= Indian Captive =

1941 book by Lois Lenski

First edition (publ. J.B. Lippincott)

Indian Captive: The Story of Mary Jemison is a children's biographical novel written and illustrated by Lois Lenski. The book was first published in 1941 and was a Newbery Honor recipient in 1942.Indian Captive is a historical fiction book retelling the life of Mary Jemison, with a few minor twists.

==Plot summary==
Twelve-year-old Mary Jemison takes her peaceful days on her family's farm in eastern Pennsylvania for granted. But on a spring day in 1758, a band of Seneca warriors invade the house and take the Jemison family captive. Mary is separated from her parents and brothers and sister. She travels with the Seneca to southern Ohio and later to a Seneca village on the Genesee River in what is now western New York.
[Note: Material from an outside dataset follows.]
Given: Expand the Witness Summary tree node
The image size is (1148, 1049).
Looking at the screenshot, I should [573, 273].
Mary's new life is not easy. She misses her family terribly, and she is unaccustomed to Seneca ways. Several times she tries to run away. But the Seneca are kind to her and teach her many things about the earth, its plants, and its creatures. They name her "Corn Tassel" after the tassels of corn when she first arrives in the village in southern Ohio, one of her favorite things. Corn Tassel makes some Seneca friends, such as Shining Star, one of the two sisters who brought her to the old village of Seneca Town before they went to Genesee Town by the Falling Waters; Little Turtle/Turkey Feather, a Seneca boy who teaches Mary how to speak the Seneca language; Earth Woman, an Indian woman who takes care of her from her arrival in Genesee Town and teaches her how to make a pot out of clay; and Beaver Girl, a Seneca girl the same age and size as Corn Tassel.
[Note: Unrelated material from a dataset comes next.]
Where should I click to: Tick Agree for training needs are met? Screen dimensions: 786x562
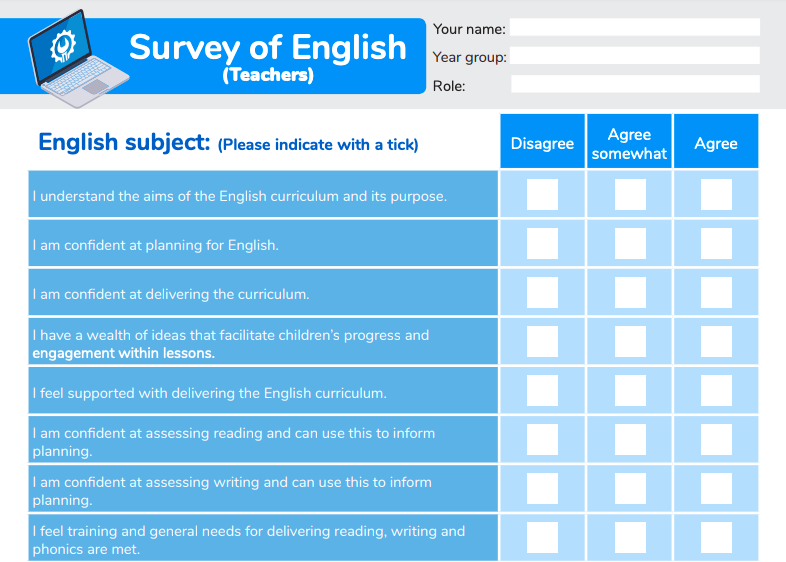716,538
An old trader comes and delivers the news of the death of her family and neighbors, who were killed with tomahawks by the Seneca shortly after she was separated from them. Mary is finally given the chance to return to the world of white men. She decides that she will stay with her new Seneca family. The Chief of Genesee Town changes Mary's name from Corn Tassel to Little-Woman-of-Great-Courage, in honor of her courage to stay with the Indians instead of going to stay with white people, like her.